Given task: Format every line of the records below as a JSON list of strings, one string per line, leaving out blank lines.

Source records:
---
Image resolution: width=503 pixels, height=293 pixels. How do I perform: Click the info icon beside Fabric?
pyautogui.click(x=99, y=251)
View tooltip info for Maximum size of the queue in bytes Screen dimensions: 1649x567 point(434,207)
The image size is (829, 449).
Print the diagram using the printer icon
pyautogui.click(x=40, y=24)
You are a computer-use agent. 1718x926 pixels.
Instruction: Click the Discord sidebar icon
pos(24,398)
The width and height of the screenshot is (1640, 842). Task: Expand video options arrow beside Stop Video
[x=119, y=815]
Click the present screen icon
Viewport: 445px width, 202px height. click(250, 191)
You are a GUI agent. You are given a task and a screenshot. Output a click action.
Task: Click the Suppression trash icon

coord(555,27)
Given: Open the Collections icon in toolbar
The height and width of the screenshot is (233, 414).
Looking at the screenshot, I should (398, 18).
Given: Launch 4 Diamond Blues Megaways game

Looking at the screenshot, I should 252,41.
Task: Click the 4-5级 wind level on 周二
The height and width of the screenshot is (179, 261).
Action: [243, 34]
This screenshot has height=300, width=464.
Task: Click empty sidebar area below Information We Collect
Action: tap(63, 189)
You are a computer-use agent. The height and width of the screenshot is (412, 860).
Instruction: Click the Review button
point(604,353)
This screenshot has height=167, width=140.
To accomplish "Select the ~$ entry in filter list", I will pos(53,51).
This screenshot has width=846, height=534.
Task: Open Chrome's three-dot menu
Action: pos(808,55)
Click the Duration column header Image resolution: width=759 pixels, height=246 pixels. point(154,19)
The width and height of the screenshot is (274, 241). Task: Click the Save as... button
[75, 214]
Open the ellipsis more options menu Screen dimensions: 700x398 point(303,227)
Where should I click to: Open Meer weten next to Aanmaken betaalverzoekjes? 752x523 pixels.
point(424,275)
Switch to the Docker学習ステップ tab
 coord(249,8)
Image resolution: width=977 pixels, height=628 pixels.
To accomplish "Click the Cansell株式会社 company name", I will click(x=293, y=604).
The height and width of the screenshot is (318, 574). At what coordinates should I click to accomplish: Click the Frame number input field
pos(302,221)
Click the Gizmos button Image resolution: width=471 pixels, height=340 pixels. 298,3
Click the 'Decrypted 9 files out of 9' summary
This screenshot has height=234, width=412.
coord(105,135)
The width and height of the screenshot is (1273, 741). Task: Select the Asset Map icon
---
Solution to this exercise:
[
  "Image resolution: width=503 pixels, height=293 pixels. How do I perform: Click the info icon beside Fabric?",
  "pyautogui.click(x=99, y=251)",
  "View tooltip info for Maximum size of the queue in bytes Screen dimensions: 1649x567 point(434,207)",
  "The image size is (829, 449).",
  "Print the diagram using the printer icon",
  "pyautogui.click(x=40, y=24)",
  "You are a computer-use agent. 1718x926 pixels.",
  "Instruction: Click the Discord sidebar icon",
  "pos(24,398)",
  "The width and height of the screenshot is (1640, 842). Task: Expand video options arrow beside Stop Video",
  "[x=119, y=815]",
  "Click the present screen icon",
  "Viewport: 445px width, 202px height. click(250, 191)",
  "You are a GUI agent. You are given a task and a screenshot. Output a click action.",
  "Task: Click the Suppression trash icon",
  "coord(555,27)",
  "Given: Open the Collections icon in toolbar",
  "The height and width of the screenshot is (233, 414).",
  "Looking at the screenshot, I should (398, 18).",
  "Given: Launch 4 Diamond Blues Megaways game",
  "Looking at the screenshot, I should 252,41.",
  "Task: Click the 4-5级 wind level on 周二",
  "The height and width of the screenshot is (179, 261).",
  "Action: [243, 34]",
  "This screenshot has height=300, width=464.",
  "Task: Click empty sidebar area below Information We Collect",
  "Action: tap(63, 189)",
  "You are a computer-use agent. The height and width of the screenshot is (412, 860).",
  "Instruction: Click the Review button",
  "point(604,353)",
  "This screenshot has height=167, width=140.",
  "To accomplish \"Select the ~$ entry in filter list\", I will pos(53,51).",
  "This screenshot has width=846, height=534.",
  "Task: Open Chrome's three-dot menu",
  "Action: pos(808,55)",
  "Click the Duration column header Image resolution: width=759 pixels, height=246 pixels. point(154,19)",
  "The width and height of the screenshot is (274, 241). Task: Click the Save as... button",
  "[75, 214]",
  "Open the ellipsis more options menu Screen dimensions: 700x398 point(303,227)",
  "Where should I click to: Open Meer weten next to Aanmaken betaalverzoekjes? 752x523 pixels.",
  "point(424,275)",
  "Switch to the Docker学習ステップ tab",
  " coord(249,8)",
  "Image resolution: width=977 pixels, height=628 pixels.",
  "To accomplish \"Click the Cansell株式会社 company name\", I will click(x=293, y=604).",
  "The height and width of the screenshot is (318, 574). At what coordinates should I click to accomplish: Click the Frame number input field",
  "pos(302,221)",
  "Click the Gizmos button Image resolution: width=471 pixels, height=340 pixels. 298,3",
  "Click the 'Decrypted 9 files out of 9' summary",
  "This screenshot has height=234, width=412.",
  "coord(105,135)",
  "The width and height of the screenshot is (1273, 741). Task: Select the Asset Map icon"
]